One, their poems were carbon copies of each other. Their images were pure stock footage; waves in the ocean, moonlight shimmering through a window.
Two, they were blunt. They were straight ahead no-nonsense.
Three, they were infused with a pop sensibility; earnest, naive and shockingly bland. Perfect for the angst-ridden masses.
Four, they were read with a hip-hop, rhythmic bounce. The first one who read paused at certain words, drawing them out before continuing on. I had heard that style before -many, many times. Then every poem afterwards sounded the same, the way white men and women do when trying to sound black. It wasn’t as if this was happening in a white filled vacuum. There were a number of black men and women in the crowd. At one point, a man read a poem and of course it was in the same style as all the others. Yet his flow (it wasn’t a reading so much as a flow, its all about the flow now, the flow of information from one node to another, from my fingers to your eyes) did not sound authentic. It sounded like a white man trying to sound black. The difference was the man uttering the words was black. Things just didn’t seem right.

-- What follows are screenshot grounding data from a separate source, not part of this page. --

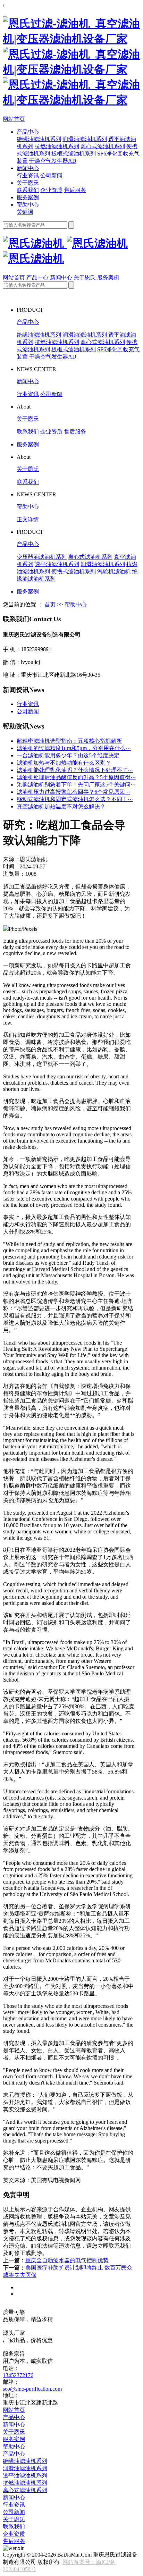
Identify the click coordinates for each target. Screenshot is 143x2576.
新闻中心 (28, 168)
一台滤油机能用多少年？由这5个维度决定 (68, 755)
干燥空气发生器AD (52, 161)
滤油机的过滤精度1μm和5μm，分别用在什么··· (74, 748)
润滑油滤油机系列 (84, 139)
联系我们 (28, 190)
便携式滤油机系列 (73, 571)
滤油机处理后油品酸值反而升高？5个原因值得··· (76, 777)
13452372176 (18, 2375)
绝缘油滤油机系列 (39, 139)
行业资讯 (28, 175)
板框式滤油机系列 (73, 154)
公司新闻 (51, 175)
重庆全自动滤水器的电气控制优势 (67, 2260)
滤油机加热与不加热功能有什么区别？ (64, 763)
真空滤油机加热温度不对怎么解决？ (61, 806)
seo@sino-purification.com (32, 2389)
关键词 (25, 212)
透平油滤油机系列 (57, 564)
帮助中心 (28, 205)
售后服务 (75, 190)
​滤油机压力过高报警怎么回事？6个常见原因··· (73, 792)
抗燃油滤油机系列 (57, 146)
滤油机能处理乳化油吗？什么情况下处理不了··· (75, 770)
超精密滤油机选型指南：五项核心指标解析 (69, 741)
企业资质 (51, 190)
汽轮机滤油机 (114, 571)
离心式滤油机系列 (103, 146)
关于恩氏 (28, 183)
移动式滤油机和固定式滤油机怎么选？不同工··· (75, 799)
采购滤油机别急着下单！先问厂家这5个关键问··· (76, 785)
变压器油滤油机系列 (42, 557)
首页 (50, 604)
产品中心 (28, 132)
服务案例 (28, 197)
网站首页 (14, 119)
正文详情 (28, 519)
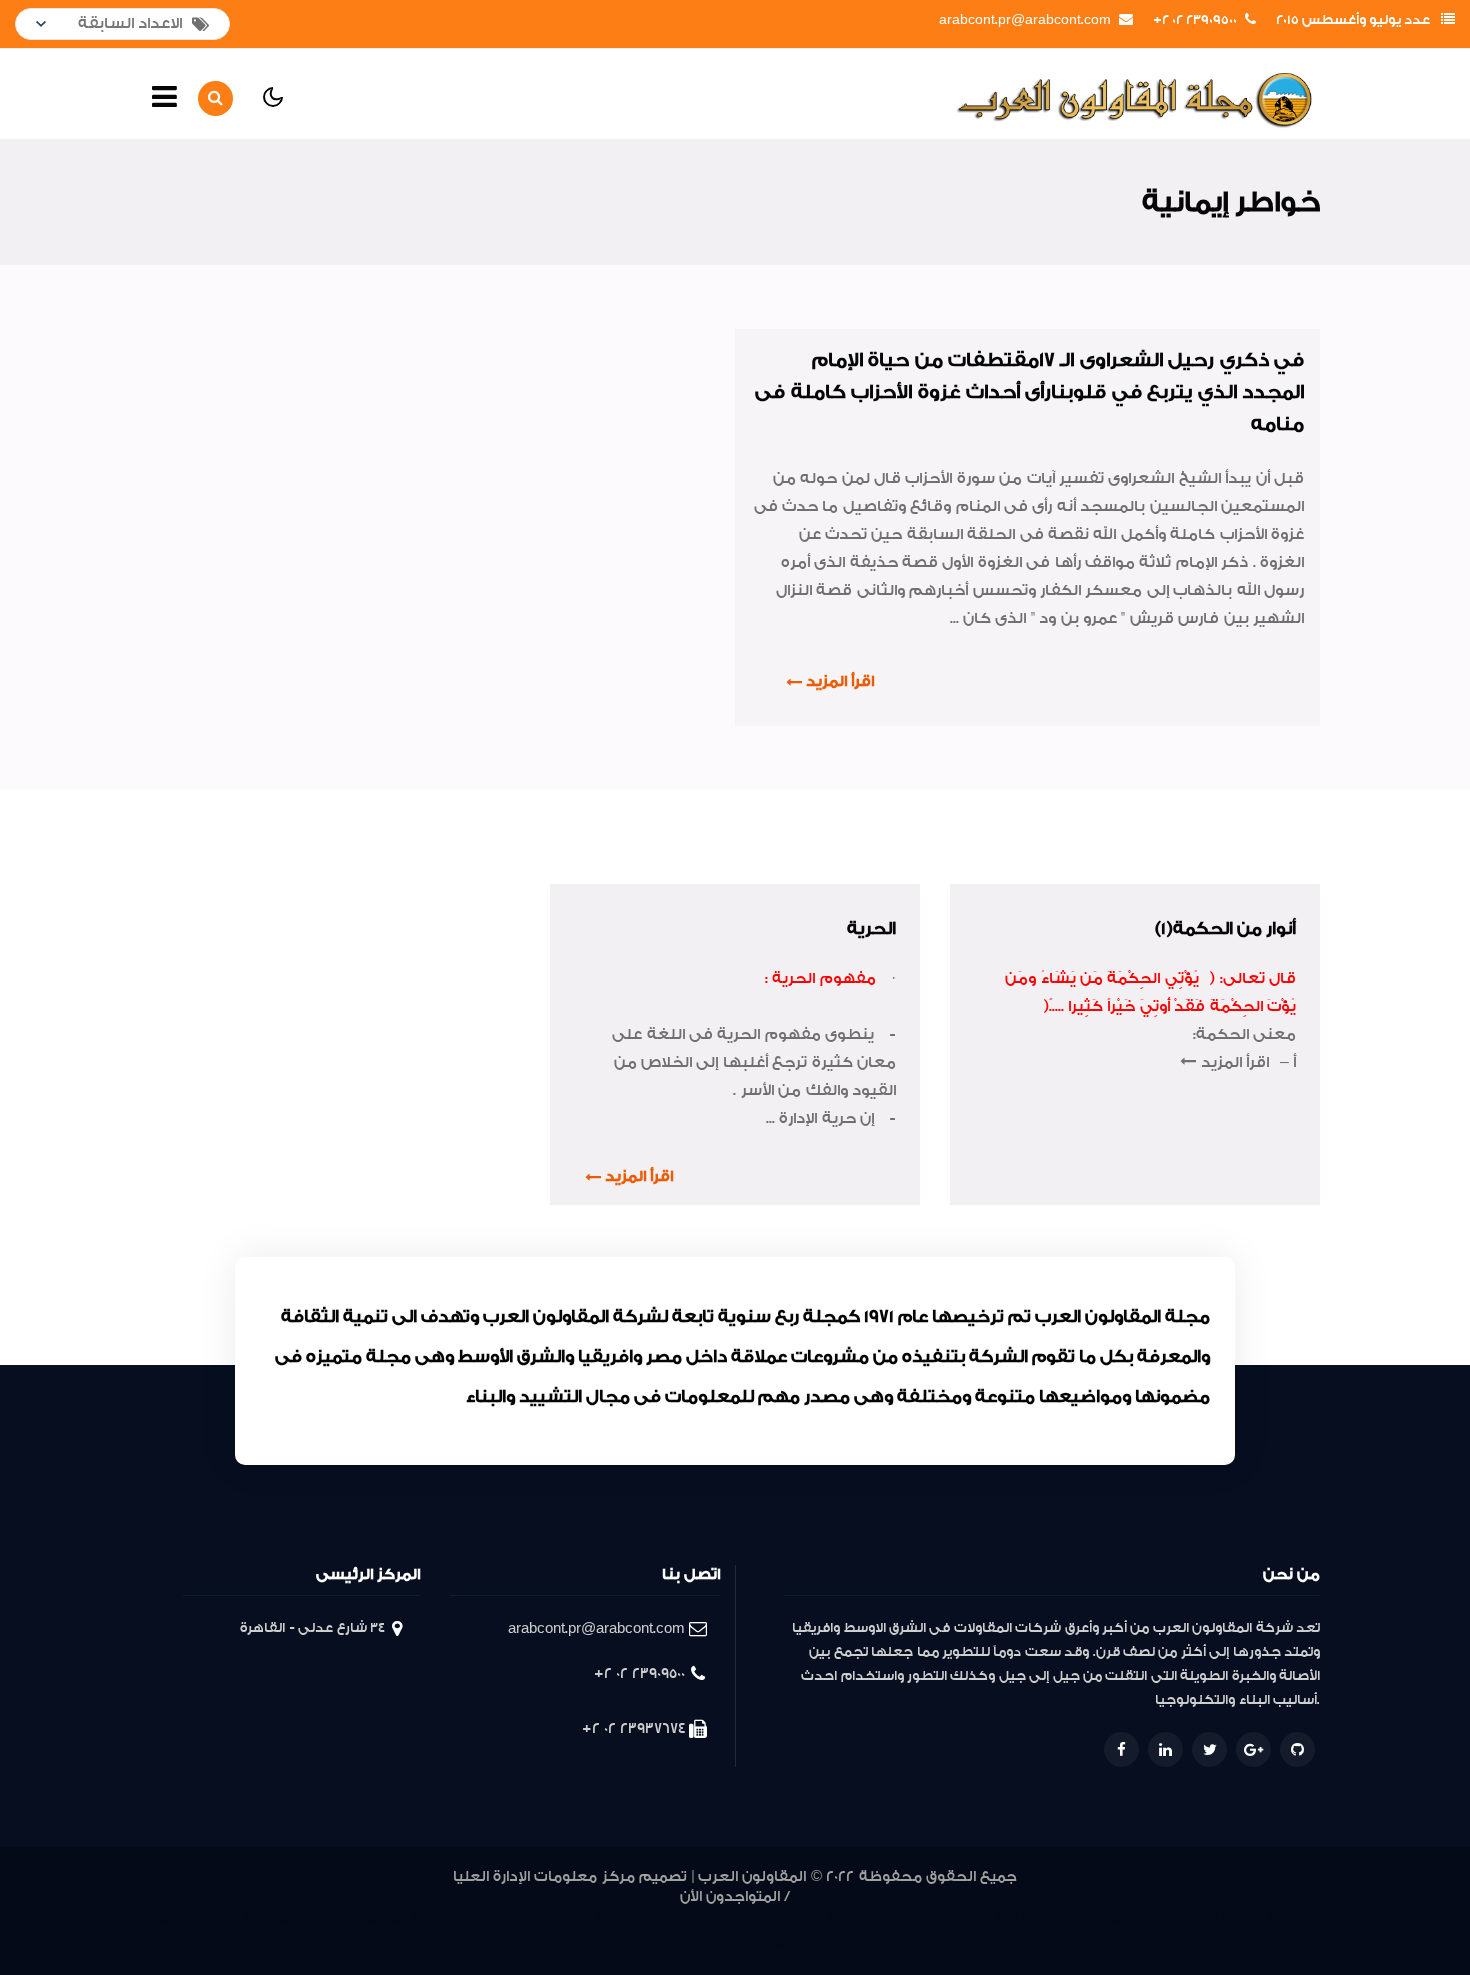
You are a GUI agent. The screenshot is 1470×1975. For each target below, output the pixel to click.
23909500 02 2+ (1195, 20)
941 (372, 1918)
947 (198, 1918)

Then it hit me: I had deemed the entire scene suspect. I didn’t believe anything that was said. Each poem was a high-minded attempt at greatness and each a was an utter failure. Their common mistake was that they did not go with the flow, they didn’t follow the current’s path. They regurgitated that which was there.
The reason I stopped writing is because I started to criticize my work the same way that I had criticized those who had taken the stage that night.
Fairly or unfairly I made that characterization. As in Hollywood, once one is type cast, one can find it very tough to break out of that mold.